TEXTABSCHNITT:
★ ★ ★ ★

05.11.2011 | OTZ

Noch viele offene Fragen zum Kommunalen Finanzausgleich

Die OTZ hörte sich unter den Landtagsabgeordneten des Altenburger Landes um: Wenn der Finanzausgleich heute entschieden würde, was wäre Ihr Votum?

Dirk Bergner (FDP) sagt Nein.

Der KFA entzieht den Kommunen die Grundlage für kommunale Selbstverwaltung. Wenn die Abgeordneten der Regierungsfraktionen das so durchwinken, werden reihenweise nicht nur freiwillige Leistungen wie Bäder, Museen und Bibliotheken dran glauben müssen. Es wird auch die Axt an die Pflichtaufgaben gelegt, und Gemeinden werden in Größenordnungen als Auftraggeber für den einheimischen Mittelstand und Arbeitsplätze vor Ort wegbrechen. Dabei bestreite ich nicht, dass das Land sparen muss. Aber: Zirka ein Drittel des Landeshaushalts dient der kommunalen Ebene. Von den Kürzungen des Landeshaushalts von 2011 auf 2012 um eine halbe Milliarde soll aber mehr als die Hälfte zu Lasten der Kommunen gehen. Da kann von Ausgewogenheit keine Rede sein. Übrigens hat Schwarz-Rot 2010 den Haushalt gerade erst um eine halbe Milliarde zu Gunsten der SPD-Ministerien aufgeblasen. Wenn das Land sich nicht so einen aufgeblähten Apparat leisten würde und seine Hausaufgaben nur annähernd so machen würde wie die meisten Gemeinden das getan haben, wären wir viel weiter. Von den Kommunen fordert die Regierung einen Vergleich mit den Besten. Wenn das Land diesen Maßstab an sich selbst anlegen würde und einen Personalschlüssel hätte wie Schleswig-Holstein, könnten wir 680 Millionen Euro sparen.

★ ★ ★ ★

AUFGABEN ZUM TEXT:
A – Wie viel Geld könnte das Land laut Dirk Bergner im Artikel zum Finanzausgleich sparen, wenn es einen Personalschlüssel wie Schleswig-Holstein hätte?
B – Wiederholen Sie aus dem Artikel zum Finanzausgleich wortgetreu den Abschnitt von „Noch viele offene“ bis „(FDP) sagt Nein.“.

ARBEITSMATERIAL:

★ ★ ★ ★

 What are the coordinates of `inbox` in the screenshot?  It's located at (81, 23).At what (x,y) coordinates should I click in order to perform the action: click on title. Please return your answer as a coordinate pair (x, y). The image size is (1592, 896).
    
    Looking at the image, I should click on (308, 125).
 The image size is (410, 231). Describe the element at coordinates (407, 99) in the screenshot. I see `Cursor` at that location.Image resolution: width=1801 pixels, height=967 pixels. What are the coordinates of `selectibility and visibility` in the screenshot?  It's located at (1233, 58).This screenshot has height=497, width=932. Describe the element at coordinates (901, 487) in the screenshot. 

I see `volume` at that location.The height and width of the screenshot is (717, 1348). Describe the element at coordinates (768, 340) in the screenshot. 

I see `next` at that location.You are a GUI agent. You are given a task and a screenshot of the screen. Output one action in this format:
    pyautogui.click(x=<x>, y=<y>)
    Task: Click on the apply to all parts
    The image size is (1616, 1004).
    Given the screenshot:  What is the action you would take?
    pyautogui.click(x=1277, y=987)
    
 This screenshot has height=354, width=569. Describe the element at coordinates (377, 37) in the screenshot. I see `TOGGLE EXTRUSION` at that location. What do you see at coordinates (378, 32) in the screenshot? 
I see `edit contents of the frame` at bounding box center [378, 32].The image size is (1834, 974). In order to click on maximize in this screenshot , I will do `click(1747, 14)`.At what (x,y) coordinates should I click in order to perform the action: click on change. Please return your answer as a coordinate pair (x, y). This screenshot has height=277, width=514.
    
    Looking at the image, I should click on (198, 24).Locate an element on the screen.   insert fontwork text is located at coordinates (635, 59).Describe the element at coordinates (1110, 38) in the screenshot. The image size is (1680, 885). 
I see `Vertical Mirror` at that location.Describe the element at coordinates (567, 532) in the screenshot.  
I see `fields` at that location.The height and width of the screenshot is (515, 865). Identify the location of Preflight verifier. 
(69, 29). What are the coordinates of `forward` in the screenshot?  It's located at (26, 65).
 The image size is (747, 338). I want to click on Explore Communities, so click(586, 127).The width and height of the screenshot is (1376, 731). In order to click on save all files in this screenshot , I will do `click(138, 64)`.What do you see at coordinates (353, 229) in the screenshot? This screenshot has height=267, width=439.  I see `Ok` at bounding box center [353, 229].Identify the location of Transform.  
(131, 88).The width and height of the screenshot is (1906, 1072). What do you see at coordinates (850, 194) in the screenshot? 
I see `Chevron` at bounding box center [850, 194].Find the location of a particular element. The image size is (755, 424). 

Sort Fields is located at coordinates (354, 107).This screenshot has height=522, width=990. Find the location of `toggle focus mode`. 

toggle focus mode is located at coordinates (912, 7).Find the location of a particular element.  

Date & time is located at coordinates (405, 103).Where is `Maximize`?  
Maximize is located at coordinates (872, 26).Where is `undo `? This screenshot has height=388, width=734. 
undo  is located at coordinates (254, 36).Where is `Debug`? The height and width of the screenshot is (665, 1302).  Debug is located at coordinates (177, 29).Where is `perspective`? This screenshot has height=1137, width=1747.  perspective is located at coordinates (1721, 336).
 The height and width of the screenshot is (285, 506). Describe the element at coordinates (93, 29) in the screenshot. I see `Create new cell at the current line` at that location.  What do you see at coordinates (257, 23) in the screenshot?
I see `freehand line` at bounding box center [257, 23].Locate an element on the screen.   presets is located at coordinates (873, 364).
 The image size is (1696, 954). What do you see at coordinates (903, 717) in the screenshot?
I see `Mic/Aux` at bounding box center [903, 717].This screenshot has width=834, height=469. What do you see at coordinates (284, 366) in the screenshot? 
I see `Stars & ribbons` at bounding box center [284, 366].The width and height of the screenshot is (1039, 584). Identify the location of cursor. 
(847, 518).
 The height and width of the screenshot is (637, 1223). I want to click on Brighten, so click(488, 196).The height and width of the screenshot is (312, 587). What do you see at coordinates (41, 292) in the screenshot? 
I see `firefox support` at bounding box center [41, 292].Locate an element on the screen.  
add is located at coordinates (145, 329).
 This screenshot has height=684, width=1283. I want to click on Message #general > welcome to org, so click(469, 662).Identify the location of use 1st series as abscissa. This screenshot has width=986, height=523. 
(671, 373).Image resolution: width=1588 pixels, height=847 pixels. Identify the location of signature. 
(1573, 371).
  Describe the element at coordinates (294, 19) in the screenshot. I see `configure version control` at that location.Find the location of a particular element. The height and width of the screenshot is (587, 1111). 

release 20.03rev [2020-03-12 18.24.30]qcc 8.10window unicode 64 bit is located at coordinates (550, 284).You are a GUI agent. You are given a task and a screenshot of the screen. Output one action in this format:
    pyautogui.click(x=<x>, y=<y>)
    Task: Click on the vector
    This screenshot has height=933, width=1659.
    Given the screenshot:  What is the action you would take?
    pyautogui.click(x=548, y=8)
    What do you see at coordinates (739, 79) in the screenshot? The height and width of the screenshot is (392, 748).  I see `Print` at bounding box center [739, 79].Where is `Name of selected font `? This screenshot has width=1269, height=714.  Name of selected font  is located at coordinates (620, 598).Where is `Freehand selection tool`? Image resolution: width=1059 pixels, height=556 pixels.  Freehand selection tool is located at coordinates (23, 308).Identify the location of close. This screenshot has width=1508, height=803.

★ ★ ★ ★

LÖSUNGSÜBERSICHT:
A – 680 Millionen Euro

B –
Noch viele offene Fragen zum Kommunalen Finanzausgleich

Die OTZ hörte sich unter den Landtagsabgeordneten des Altenburger Landes um: Wenn der Finanzausgleich heute entschieden würde, was wäre Ihr Votum?

Dirk Bergner (FDP) sagt Nein.